Incinta del bosco di Goislardières e incinta Le Camp Romain

    D361.2
    28200 Saint-Denis-Lanneray

Timeline

Antiquité
Haut Moyen Âge
Moyen Âge central
Bas Moyen Âge
Renaissance
Temps modernes
Révolution/Empire
XIXe siècle
Époque contemporaine
200
300
1900
2000
Antiquité (Âge du Fer, période laténienne)
Costruzione di contenitori
21 août 1987
Protezione ufficiale
Aujourd'hui
Aujourd'hui

Patrimonio

Distretto dei boschi di Goislardières e del recinto chiamato Le Camp Romain (Cd. E 2, 3, 33, 34): iscrizione per ordine del 21 agosto 1987

Dati chiave

Information non disponible - Nessun carattere storico citato Fonti archeologiche senza riferimento di nome.

Origine e storia

I recinti in legno dei Goislardières e il cosiddetto Camp Romain a Saint-Denis-Lanneray (Eure-et-Loir) sono esempi tipici dei recinti di Viereckschanzen, quadrangolari caratteristici della tarda età del ferro. Queste strutture, spesso associate a funzioni rituali o cultuali, si distinguono per i loro ditches e gli elevamenti parzialmente conservati. Il primo recinto ha conservato i suoi ditches solo a sud-est e a nord, mentre il suo ascesa di terra, intatta durante il percorso, ha sollevato angoli, una caratteristica architettonica ricorrente in questo tipo di monumento.
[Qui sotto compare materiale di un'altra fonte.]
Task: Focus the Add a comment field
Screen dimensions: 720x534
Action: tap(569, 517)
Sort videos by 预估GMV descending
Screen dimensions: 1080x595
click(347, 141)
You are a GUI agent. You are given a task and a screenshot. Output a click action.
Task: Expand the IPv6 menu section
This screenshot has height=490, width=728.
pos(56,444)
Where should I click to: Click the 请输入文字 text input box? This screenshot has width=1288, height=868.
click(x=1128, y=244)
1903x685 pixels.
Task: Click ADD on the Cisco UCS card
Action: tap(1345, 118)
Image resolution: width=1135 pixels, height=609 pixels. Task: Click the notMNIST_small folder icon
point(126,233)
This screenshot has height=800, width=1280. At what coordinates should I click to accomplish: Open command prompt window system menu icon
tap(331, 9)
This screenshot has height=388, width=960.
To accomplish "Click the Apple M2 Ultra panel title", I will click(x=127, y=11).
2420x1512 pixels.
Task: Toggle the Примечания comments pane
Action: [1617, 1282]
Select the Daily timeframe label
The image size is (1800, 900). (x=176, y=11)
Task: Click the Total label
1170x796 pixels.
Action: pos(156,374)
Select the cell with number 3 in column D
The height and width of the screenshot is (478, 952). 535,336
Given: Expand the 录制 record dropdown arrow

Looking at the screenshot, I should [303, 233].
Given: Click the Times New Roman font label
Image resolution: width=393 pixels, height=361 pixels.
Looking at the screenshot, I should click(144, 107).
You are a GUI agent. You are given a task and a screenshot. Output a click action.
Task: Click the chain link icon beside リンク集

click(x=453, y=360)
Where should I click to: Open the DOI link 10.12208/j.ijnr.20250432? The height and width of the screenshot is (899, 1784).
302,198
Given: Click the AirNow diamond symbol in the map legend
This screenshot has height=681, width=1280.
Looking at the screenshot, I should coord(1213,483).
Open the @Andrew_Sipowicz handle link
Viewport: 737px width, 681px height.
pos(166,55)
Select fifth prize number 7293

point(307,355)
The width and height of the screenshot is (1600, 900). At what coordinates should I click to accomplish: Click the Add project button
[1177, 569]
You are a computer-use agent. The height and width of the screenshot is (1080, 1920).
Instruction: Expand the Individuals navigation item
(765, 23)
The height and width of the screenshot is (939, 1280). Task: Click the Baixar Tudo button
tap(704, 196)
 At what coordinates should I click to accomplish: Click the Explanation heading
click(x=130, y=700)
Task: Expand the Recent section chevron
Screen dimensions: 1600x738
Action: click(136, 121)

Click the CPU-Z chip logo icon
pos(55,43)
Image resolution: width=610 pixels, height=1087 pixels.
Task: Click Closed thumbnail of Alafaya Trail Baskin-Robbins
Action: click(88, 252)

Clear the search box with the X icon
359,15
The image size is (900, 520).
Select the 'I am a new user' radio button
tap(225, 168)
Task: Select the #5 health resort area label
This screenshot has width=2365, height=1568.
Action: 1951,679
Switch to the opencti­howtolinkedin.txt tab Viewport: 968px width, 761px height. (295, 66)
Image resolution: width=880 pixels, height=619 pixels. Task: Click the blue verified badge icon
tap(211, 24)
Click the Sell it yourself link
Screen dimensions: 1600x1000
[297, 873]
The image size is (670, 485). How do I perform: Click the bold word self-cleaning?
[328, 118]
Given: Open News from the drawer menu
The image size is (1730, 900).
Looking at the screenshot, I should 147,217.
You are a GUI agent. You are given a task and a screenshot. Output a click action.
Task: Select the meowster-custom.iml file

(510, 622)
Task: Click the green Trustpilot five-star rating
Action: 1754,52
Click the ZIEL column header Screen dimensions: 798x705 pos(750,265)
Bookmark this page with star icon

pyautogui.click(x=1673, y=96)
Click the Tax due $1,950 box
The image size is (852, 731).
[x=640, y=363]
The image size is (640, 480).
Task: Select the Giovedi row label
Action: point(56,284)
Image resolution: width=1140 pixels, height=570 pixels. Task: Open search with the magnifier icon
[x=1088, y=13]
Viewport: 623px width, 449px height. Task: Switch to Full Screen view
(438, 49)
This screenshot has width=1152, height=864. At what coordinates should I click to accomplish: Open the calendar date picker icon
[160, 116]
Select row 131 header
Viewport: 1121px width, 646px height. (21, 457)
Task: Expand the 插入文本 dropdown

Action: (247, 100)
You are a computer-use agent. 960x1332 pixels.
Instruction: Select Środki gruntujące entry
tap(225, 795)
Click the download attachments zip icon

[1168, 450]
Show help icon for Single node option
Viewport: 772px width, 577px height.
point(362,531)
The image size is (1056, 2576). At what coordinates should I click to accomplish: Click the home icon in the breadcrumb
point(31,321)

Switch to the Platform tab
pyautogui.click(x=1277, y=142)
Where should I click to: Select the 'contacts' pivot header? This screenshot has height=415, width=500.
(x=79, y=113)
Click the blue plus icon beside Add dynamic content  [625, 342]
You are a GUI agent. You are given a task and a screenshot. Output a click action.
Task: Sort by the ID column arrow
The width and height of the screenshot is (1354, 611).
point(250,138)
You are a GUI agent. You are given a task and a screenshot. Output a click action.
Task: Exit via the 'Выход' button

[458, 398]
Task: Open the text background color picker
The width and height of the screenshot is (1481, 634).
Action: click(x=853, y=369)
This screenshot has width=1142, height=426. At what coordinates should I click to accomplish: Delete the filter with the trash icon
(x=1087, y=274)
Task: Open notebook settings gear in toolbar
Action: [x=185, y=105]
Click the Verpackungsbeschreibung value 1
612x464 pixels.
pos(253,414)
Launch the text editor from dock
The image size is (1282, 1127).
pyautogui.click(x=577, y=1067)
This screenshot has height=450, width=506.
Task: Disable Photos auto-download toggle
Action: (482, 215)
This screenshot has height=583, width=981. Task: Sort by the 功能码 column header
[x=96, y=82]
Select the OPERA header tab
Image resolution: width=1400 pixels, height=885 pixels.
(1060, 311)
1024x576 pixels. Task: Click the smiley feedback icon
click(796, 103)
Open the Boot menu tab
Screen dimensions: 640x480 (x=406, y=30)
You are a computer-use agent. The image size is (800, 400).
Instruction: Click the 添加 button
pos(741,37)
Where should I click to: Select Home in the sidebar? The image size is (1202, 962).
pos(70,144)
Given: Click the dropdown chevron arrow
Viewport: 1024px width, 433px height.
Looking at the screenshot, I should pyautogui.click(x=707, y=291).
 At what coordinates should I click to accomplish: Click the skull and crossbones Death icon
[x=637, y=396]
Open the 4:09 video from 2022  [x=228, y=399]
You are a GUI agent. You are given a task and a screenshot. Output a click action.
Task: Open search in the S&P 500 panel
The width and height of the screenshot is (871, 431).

Il secondo recinto, noto come Le Camp Romain, è caratterizzato da una forma danneggiata ad ovest e da un angolo sud segnato da un piccolo ormeggio di fossati, situato al punto più alto del sito. Come nel primo, i suoi angoli di aumento sono sollevati, rafforzando l'ipotesi di una vocazione simbolica o religiosa. Questi due forum, che sono stati protetti dal 1987, illustrano l'occupazione e le pratiche culturali delle popolazioni gauche prima della romanizzazione, in una zona in cui questo tipo di struttura è relativamente frequente.

Classificata come Monumento Storico con decreto del 21 agosto 1987, queste custodie testimoniano l'organizzazione ingegneristica e spaziale delle società dell'età del ferro. Il loro diverso stato di conservazione — ditches parzialmente riempite, ancora visibile upland — offre una panoramica delle tecniche di costruzione e dei possibili usi di questi spazi, anche se la loro funzione esatta (culturale, difensiva o comunità) rimane soggetta all'interpretazione da parte degli archeologi. La localizzazione approssimativa e l'assenza di fonti scritte contemporanee limitano una datazione precisa, ma la loro tipologia li collega chiaramente al periodo latente (II-I secolo a.C.).